A graveled walkway leads through the carriage house, which has two guest bedrooms upstairs, to a central, open-air courtyard that’s defined by eight buttonwood trees and four two-story walls. Designed for relaxation as well as al fresco dining, it has two showers—one for dogs and one for their humans—in symmetrical spaces.
As are all those on the first story, the tall doors and windows are steel. Second-story windows and doors, however, are made of wood.
“Marrying the dense New Urbanist planning to a more formal ‘country garden’ scheme was also inspired by the open space beyond the rear yard garden, which includes a pond, a fairway, and woods beyond,” says architect Chris Baker, a principal in the firm.
To satisfy the client’s desire for a minimalist, sophisticated year-round house, the team scaled back the trim and created sculptural elements made of stucco or cement.
“All of the details are functional,” Baker says.
The bathroom walls, the subtle sculptural splays that shelter the upper-floor windows, the massive floor-to-ceiling fireplace in the two-story main living space, the swimming pool surround, and the hood in the kitchen are stucco. The floors throughout the house are what Baker calls “out-of-the-truck” polished concrete.
One of the more dramatic elements is the stucco spiral staircase that gracefully climbs to the guest rooms. This feat of craftsmanship—thin slats of wood were applied to a form to create the undulating shape—was the product of three dictates: minimal space, a small budget, and building code rules.
“We were required to have a landing every 12 feet,” Moor says, “so we created a monumental platform at the bottom.”
The team, Moor adds, “used the lemon of the code to create lemonade,” not only on the staircase but also on the back porch. “Arches are not allowed, but we created swag-like brackets and set them back three feet to get around this,” Moor says.
Moor and Baker reveled in the rigor of the rules, not all of which they found restrictive. “There’s one really cool rule that says that every rectangle on the elevation has to be taller than it is wide,” Moor says delightedly. “If you want to let more light in, you don’t go wider, you go taller.”
Baker notes that it is this proportion of spaces and tall windows and doors that are “the stars of the show.”

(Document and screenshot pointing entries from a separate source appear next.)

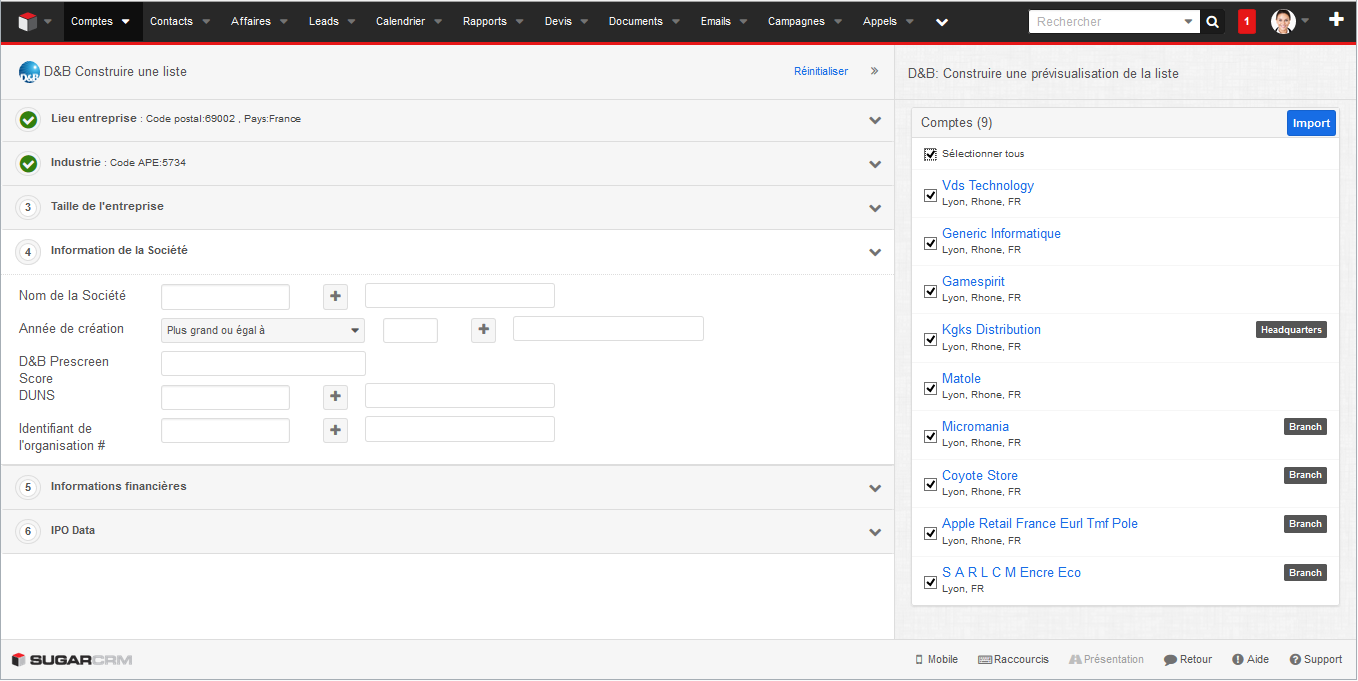Screen dimensions: 1358x681
Task: Uncheck the Micromania account checkbox
Action: [930, 436]
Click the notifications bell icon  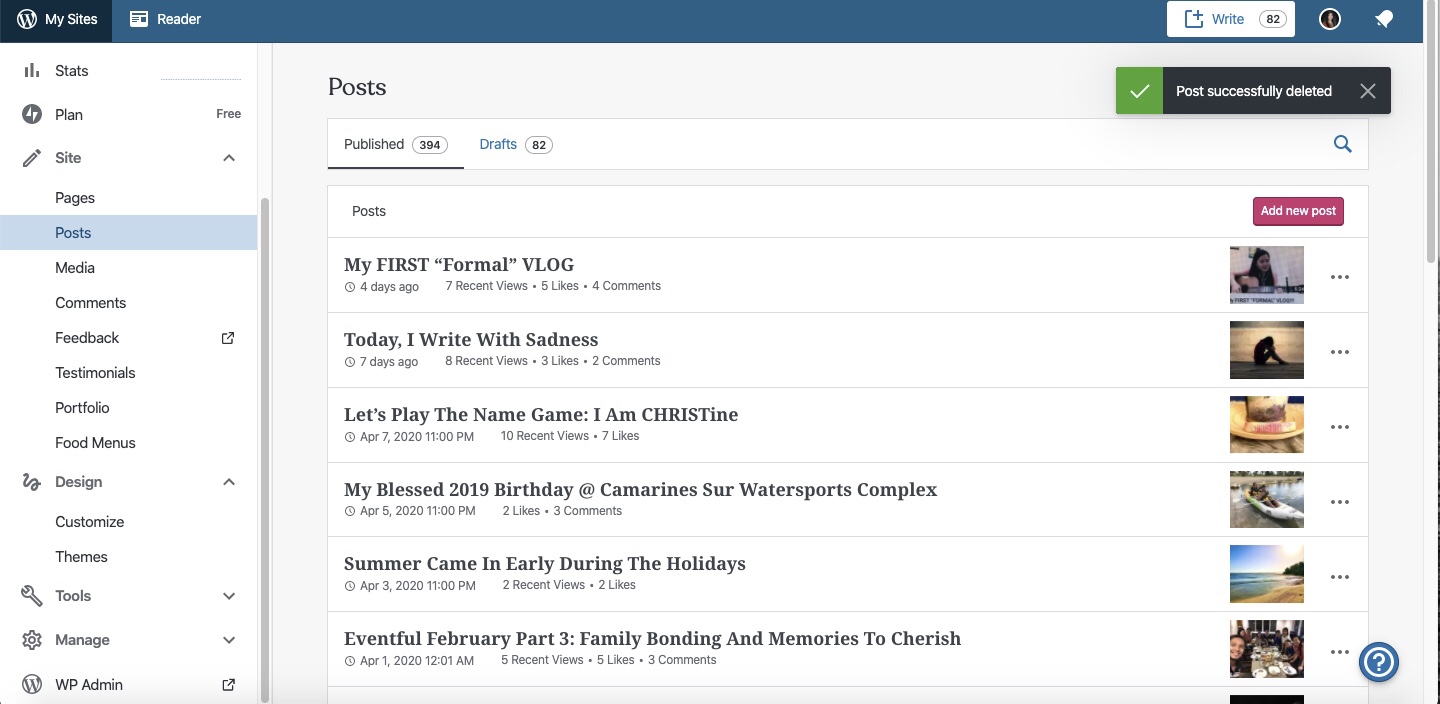coord(1384,19)
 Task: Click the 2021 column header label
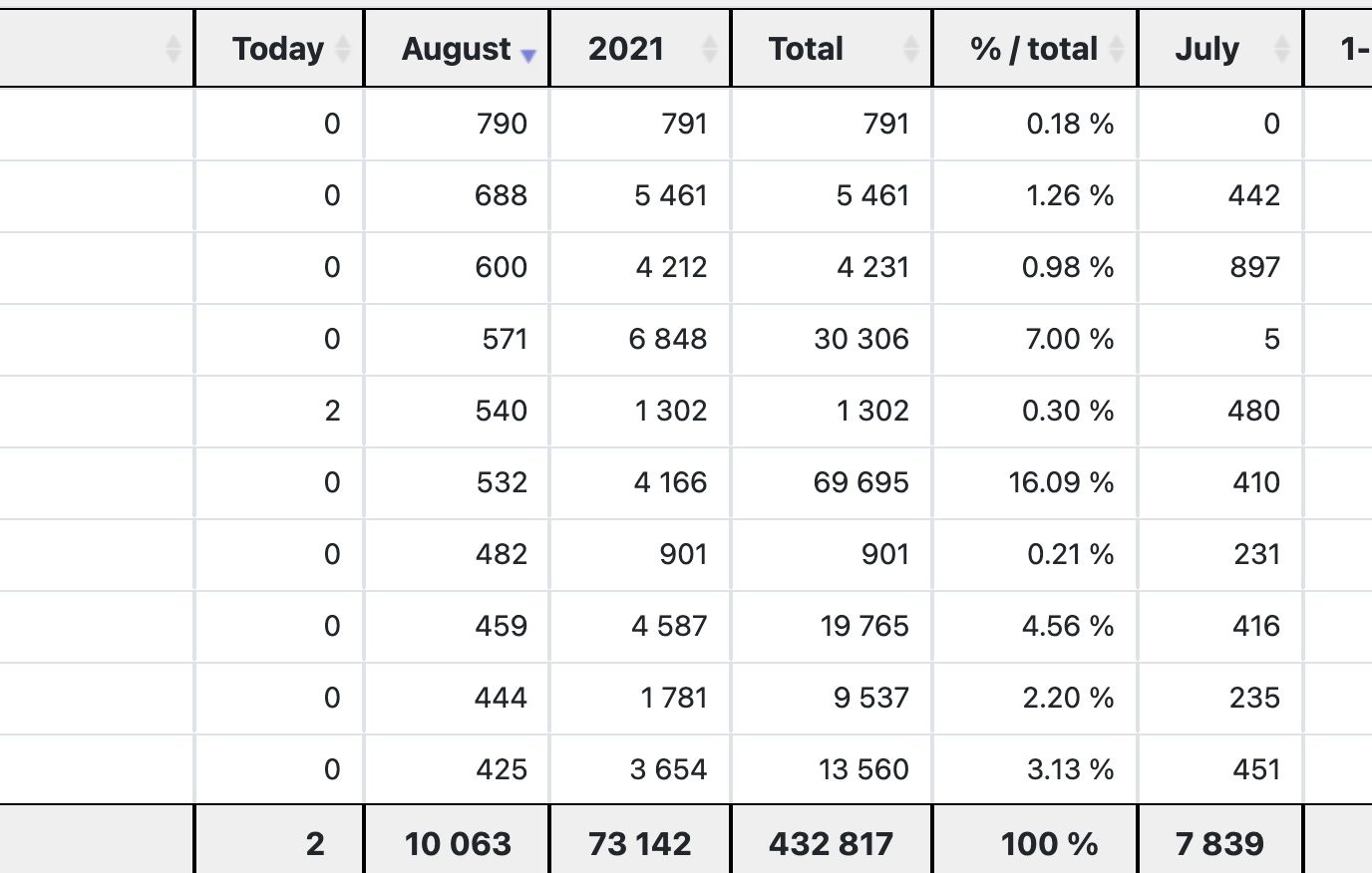[x=625, y=49]
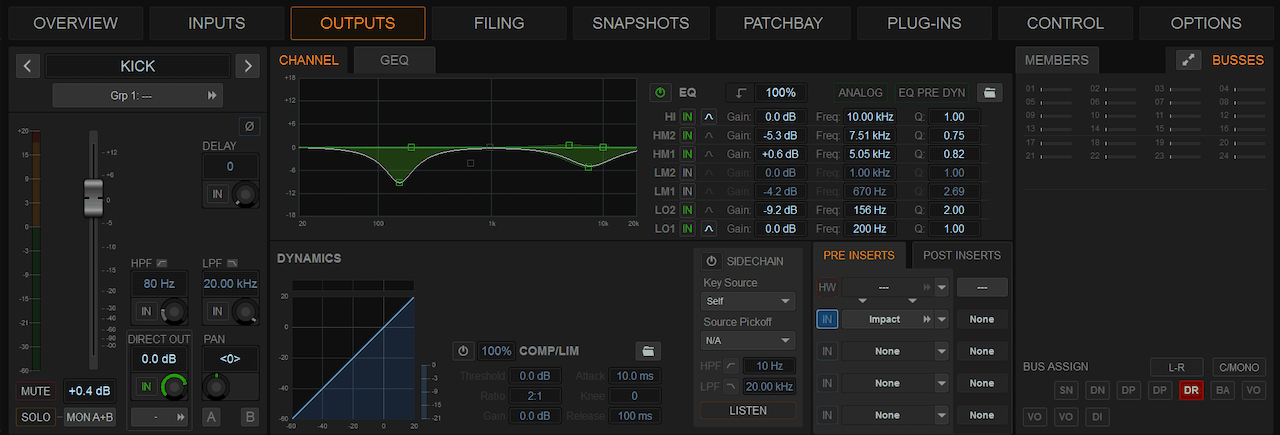Go to the next channel after KICK
Viewport: 1280px width, 435px height.
tap(247, 67)
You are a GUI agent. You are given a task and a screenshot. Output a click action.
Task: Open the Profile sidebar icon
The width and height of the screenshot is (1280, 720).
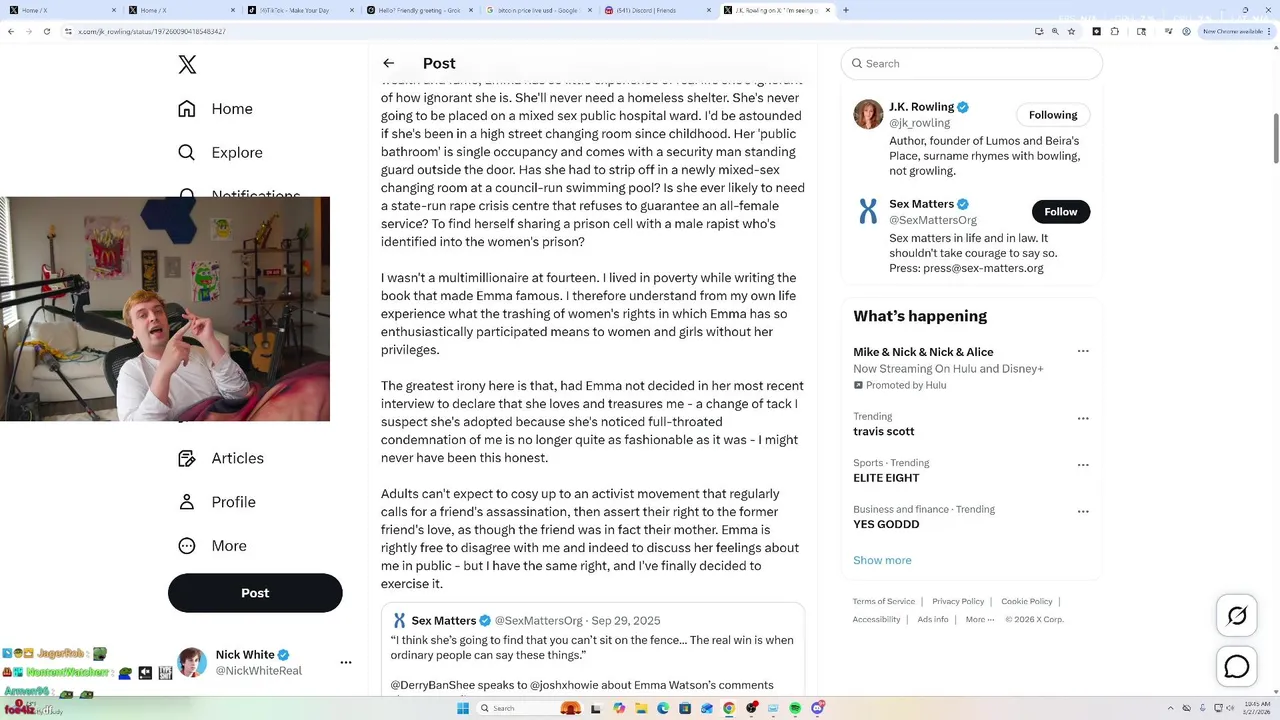pos(187,502)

Moor adds that the other “star” is the craftsmanship. “Without the artisans, who understand that stucco and cement are like liquid art, this residence could not have happened,” he says.
To stay within budget, the interior walls of the residence are made of drywall. “There’s no crown molding, which is part of the minimalistic aesthetic the client desired,” Baker says. “The baseboards are thin, understated, and inexpensive.”
The only ornamentation is in the main living space, whose walls are clad in dropped shiplap planking, which typically is used for exterior siding. “It’s a subtle gesture to bring the outdoors in,” Moor says, adding that the firm has used the technique in several of its residential projects. “It references a beach cottage, and it’s practical and beautiful.”
Baker adds that the fact that it’s wrapped around the columns of the room “brings a deeper appreciation of the form.”
It was the client, Baker and Moor say, who gave them the license to come up with such a satisfying design.
Moor, Baker & Associates Architects, P.A. has designed several other houses in the community, and that work is what caught the client’s eye.
“We had an unencumbered feeling that allowed us to stretch out,” Moor says. “The client noticed how we used masonry as a way to express our ideas and how we explored its use within the stringent rules of the community.”